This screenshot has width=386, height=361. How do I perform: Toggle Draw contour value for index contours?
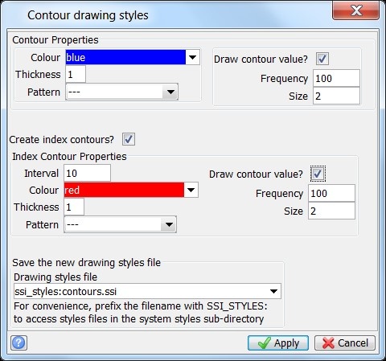click(318, 174)
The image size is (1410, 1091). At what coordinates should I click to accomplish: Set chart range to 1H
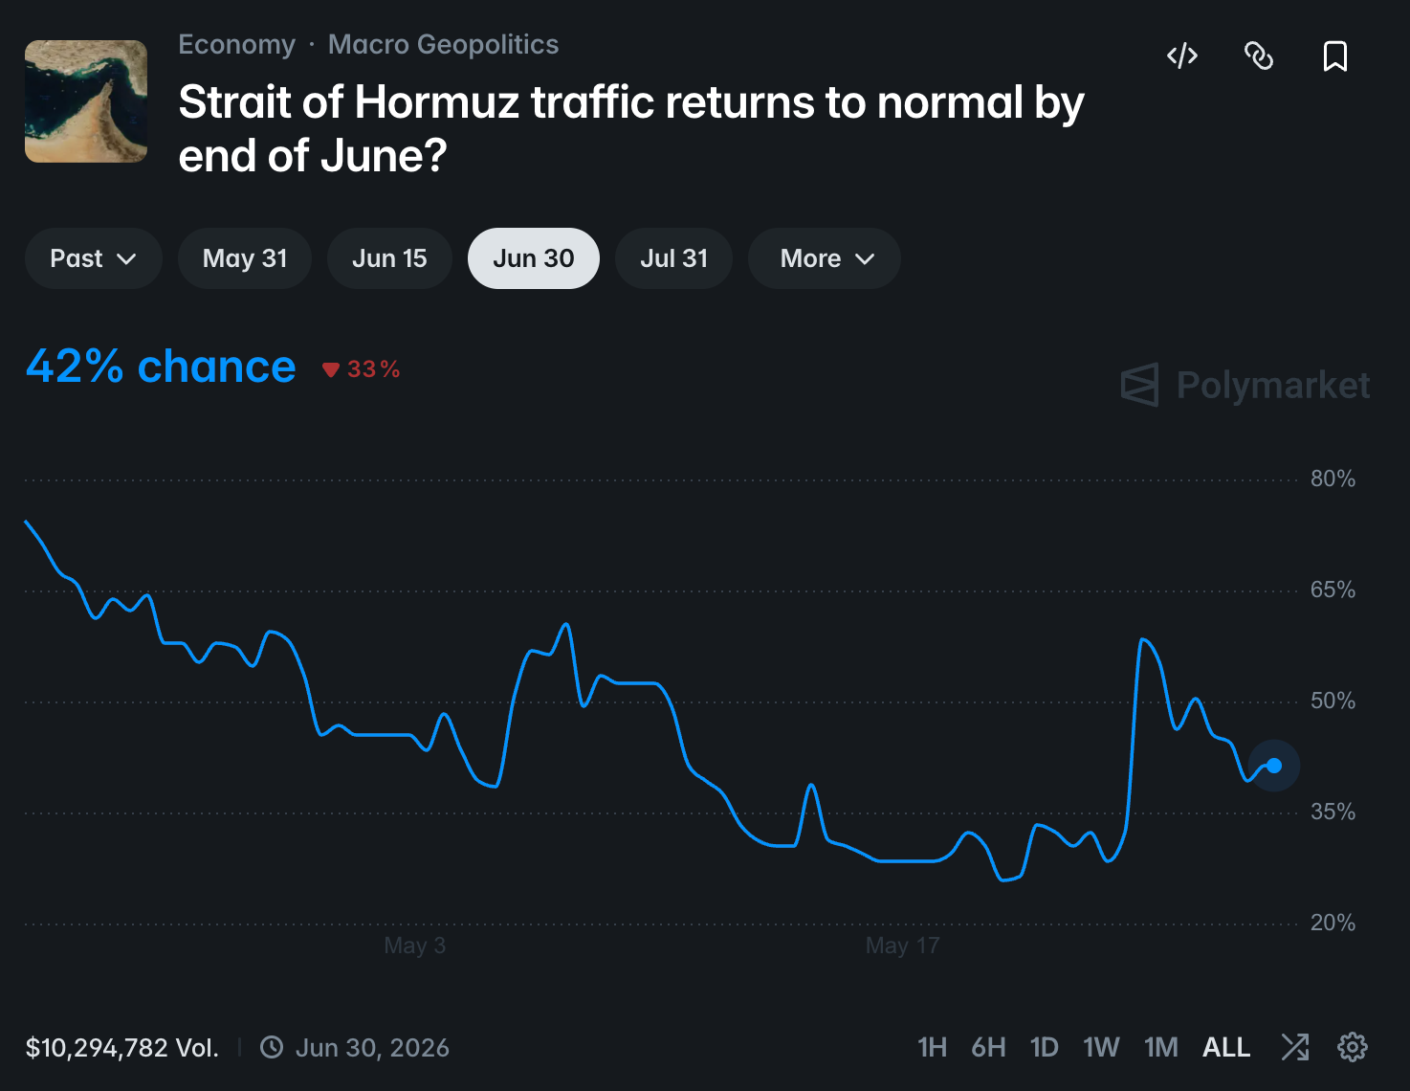(x=932, y=1047)
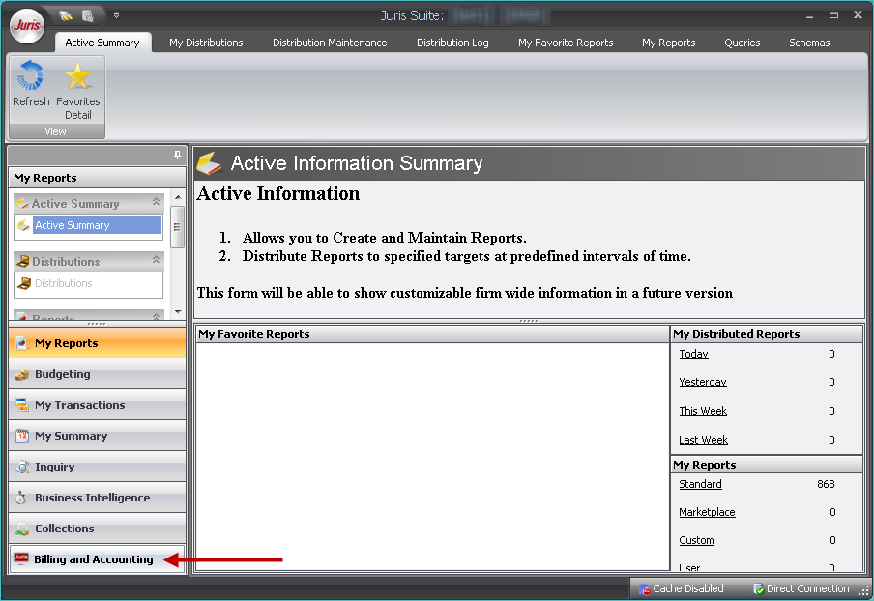874x601 pixels.
Task: Switch to the Distribution Log tab
Action: tap(452, 43)
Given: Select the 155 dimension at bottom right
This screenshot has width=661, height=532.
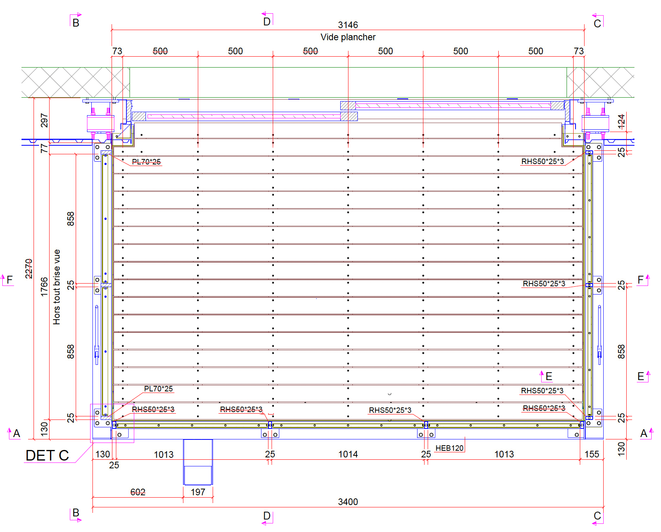Looking at the screenshot, I should pyautogui.click(x=592, y=454).
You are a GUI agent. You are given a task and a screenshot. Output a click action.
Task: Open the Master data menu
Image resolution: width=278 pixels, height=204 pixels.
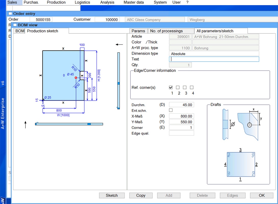point(134,2)
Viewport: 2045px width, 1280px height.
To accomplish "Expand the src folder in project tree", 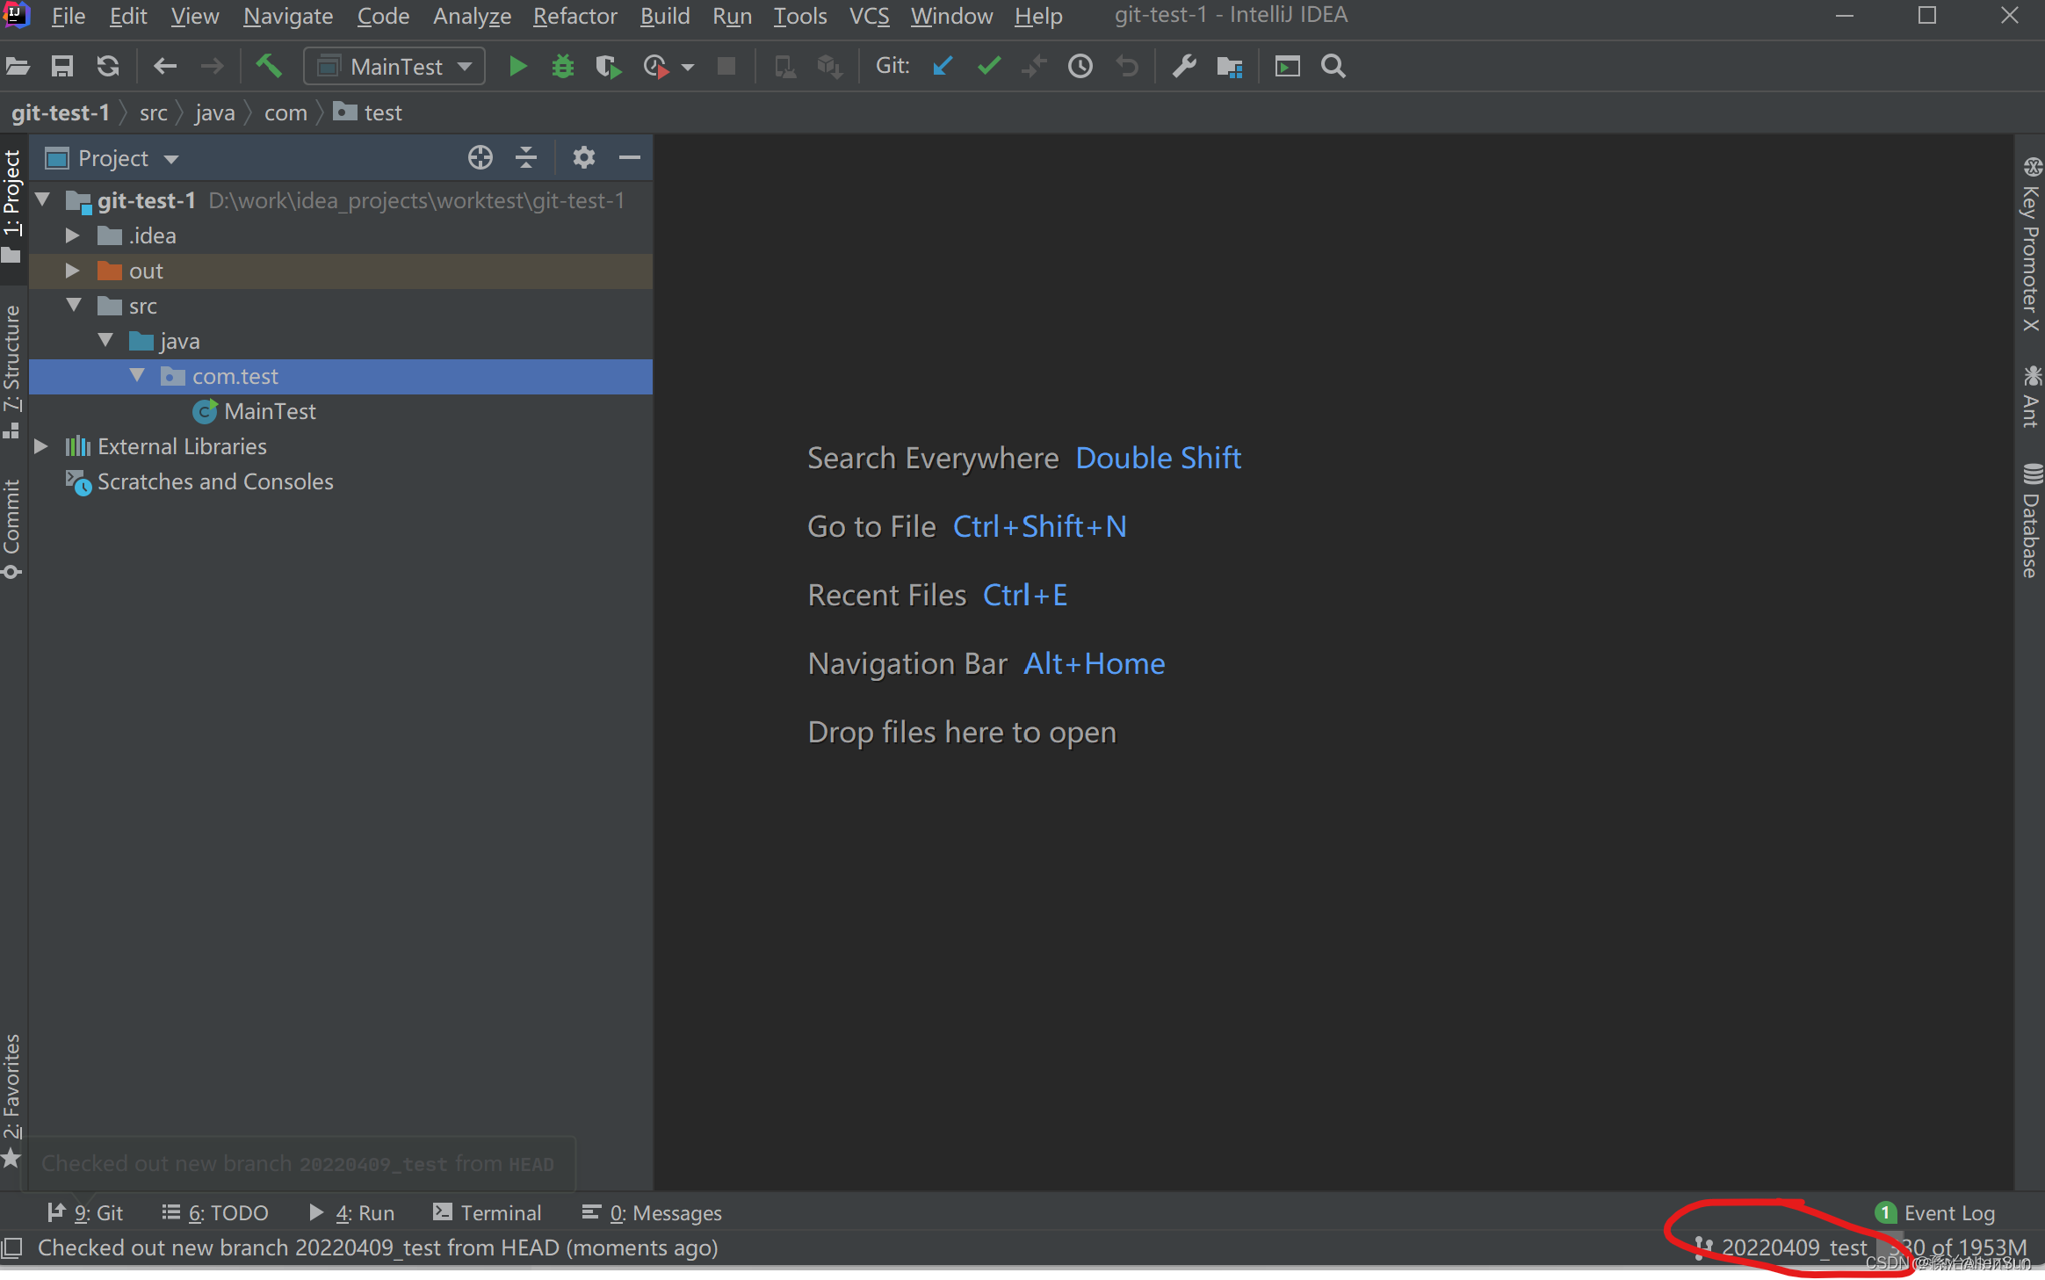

****

_ACTIVITY:_ Pictures aside, print every line of the material exactly.

_ANSWER FOR THE TASK:_
This screenshot has width=386, height=361. How do I perform: Toggle Draw contour value for index contours?
click(318, 174)
The image size is (1410, 1091). At what coordinates should I click to accomplish: Set chart range to 1H
(x=932, y=1047)
874x601 pixels.
Task: Switch to the Distribution Log tab
Action: tap(452, 43)
Given: Select the 155 dimension at bottom right
This screenshot has width=661, height=532.
Looking at the screenshot, I should pyautogui.click(x=592, y=454).
You are a GUI agent. You are given a task and a screenshot. Output a click action.
Task: Open the Master data menu
Image resolution: width=278 pixels, height=204 pixels.
point(134,2)
Viewport: 2045px width, 1280px height.
To accomplish "Expand the src folder in project tree", 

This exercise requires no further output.